Patterson officials working to fix an array of audit issues

Patterson Mayor Rodney Grogan responded to audit reports with an agenda to correct procedures. (The Daily Review Photo)


The discovery that the City of Patterson was not following its city charter prompted an investigation by The Daily Review which revealed the Louisiana Legislative Auditor’s website showed Patterson had been in violation of its charter, best accepted accounting practices and state law for over a decade.
Immediately after the first in a series of articles in mid-September, Mayor Rodney Grogan began what he called “corrective measures” and changing from the “protocol of my predecessors,” an endeavor he continues as the new year dawns.

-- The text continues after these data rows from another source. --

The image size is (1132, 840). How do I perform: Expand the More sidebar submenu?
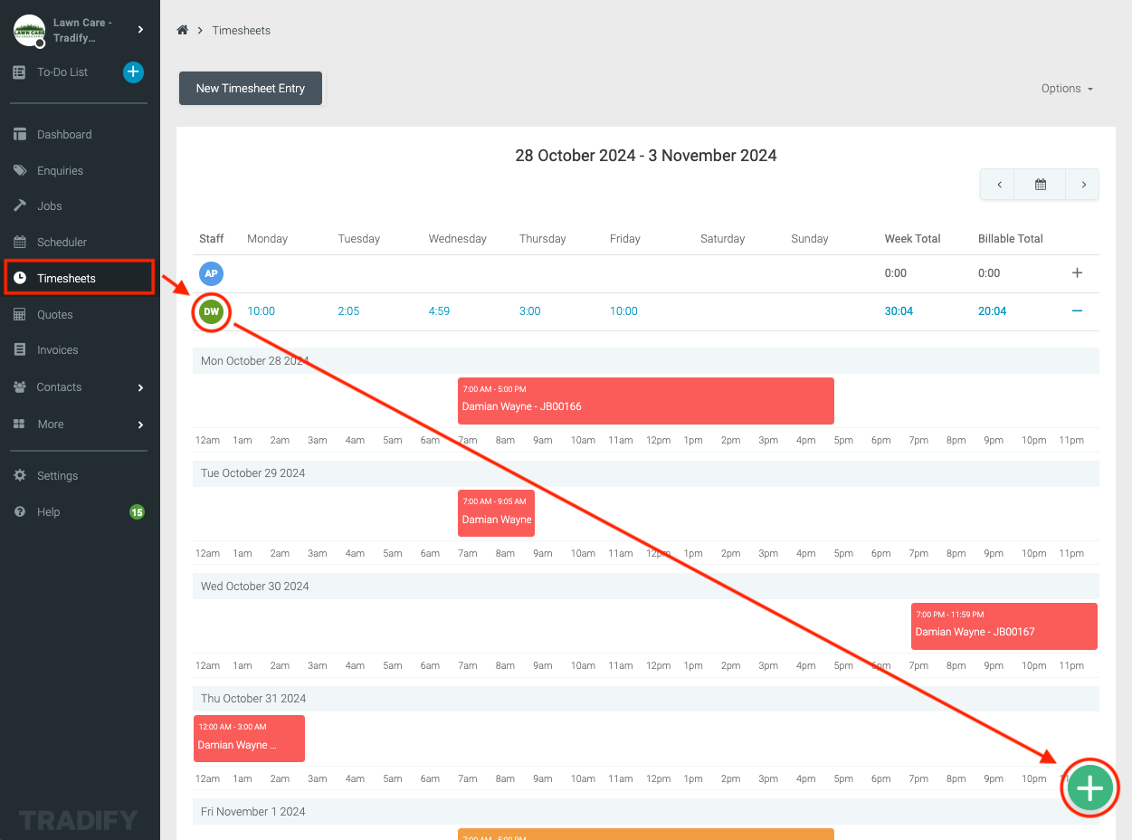click(x=51, y=424)
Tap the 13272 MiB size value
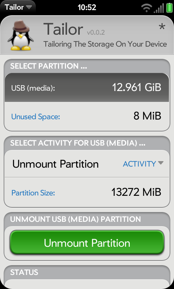The width and height of the screenshot is (174, 289). pos(136,192)
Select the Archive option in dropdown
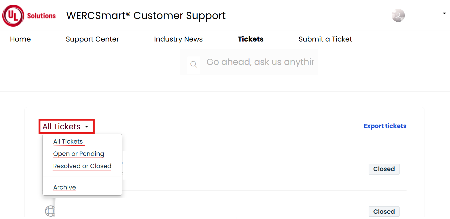The image size is (450, 219). pos(64,187)
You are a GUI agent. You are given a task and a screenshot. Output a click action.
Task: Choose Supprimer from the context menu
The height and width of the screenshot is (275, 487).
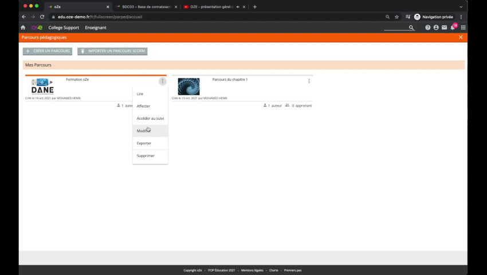click(x=146, y=156)
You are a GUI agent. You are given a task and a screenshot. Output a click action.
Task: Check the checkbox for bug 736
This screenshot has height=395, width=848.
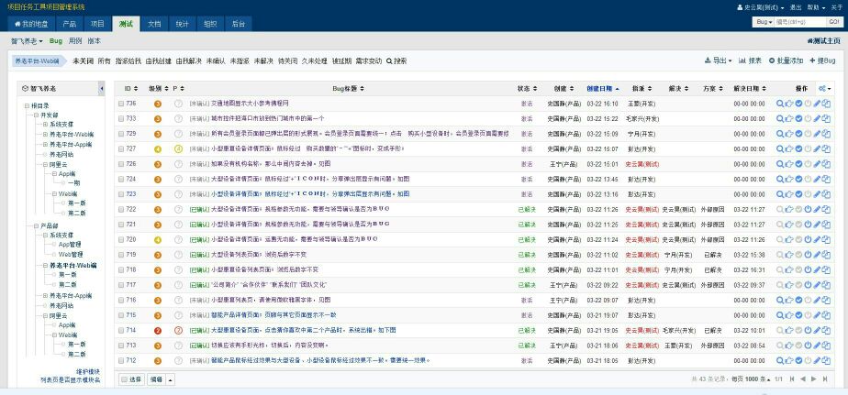coord(121,104)
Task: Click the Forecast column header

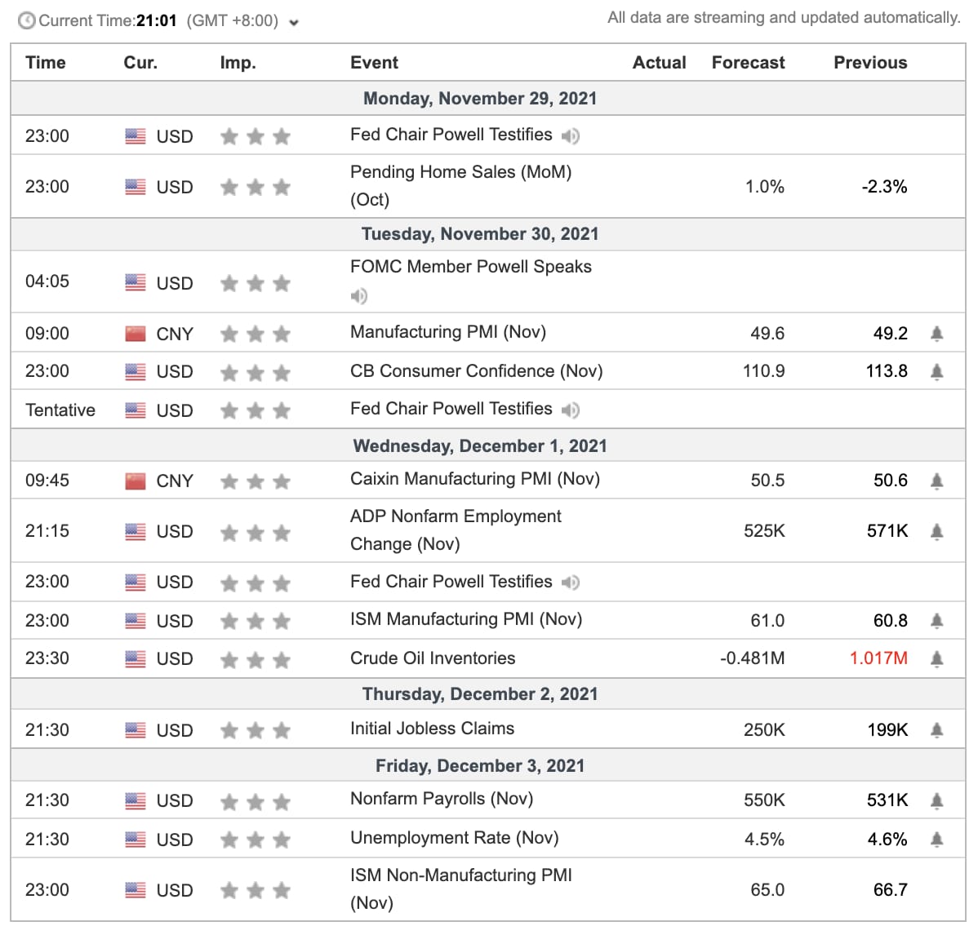Action: (x=748, y=63)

A reporter was told the city does not make a public presentation of its annual audit because it is not required by state law, which is accurate, but the failure violates the city charter. Thus began a weeks-long investigation, interviewing more than 20 people, including a dozen from Patterson city government.
The first article reported the city had not publishing the minutes of its public meetings in the official journal for more than two years. This was a finding in the audit that had been released in January, but as was the custom, the audit was not publicly released or discussed.
Grogan said that he was unaware of the audit finding. Within days of the report the city’s administration began publishing the missed city council meeting minutes. The audit for fiscal 2012-13 will be presented in January or February depending on the auditor’s availability, Grogan said Monday.
Audit reports revealed at least three negative findings of state law and/or charter violations each year in Patterson since 2000 with repeated violations spanning three mayoral administrations.
Further reporting looked closer at how the city spent its revenues and found:
—The annual community fair lost $26,388 in 2012 and $19,513 in 2013.
—Elected officials and employees spent more than $100,000 — double the amount budgeted — on travel in the previous fiscal year.
In the aftermath of the articles, Grogan pushed through policies dealing with credit card usage and is in the process of addressing the use of city vehicles.
Grogan and some on the city council credit the reporting with initiating a process of change they say will work for the betterment of the city.
“I really believe from my heart that was a good thing for the city,” Councilman Joe Russo said of the articles.
“We are in corrective mode now and are moving ahead,” Grogan said Monday.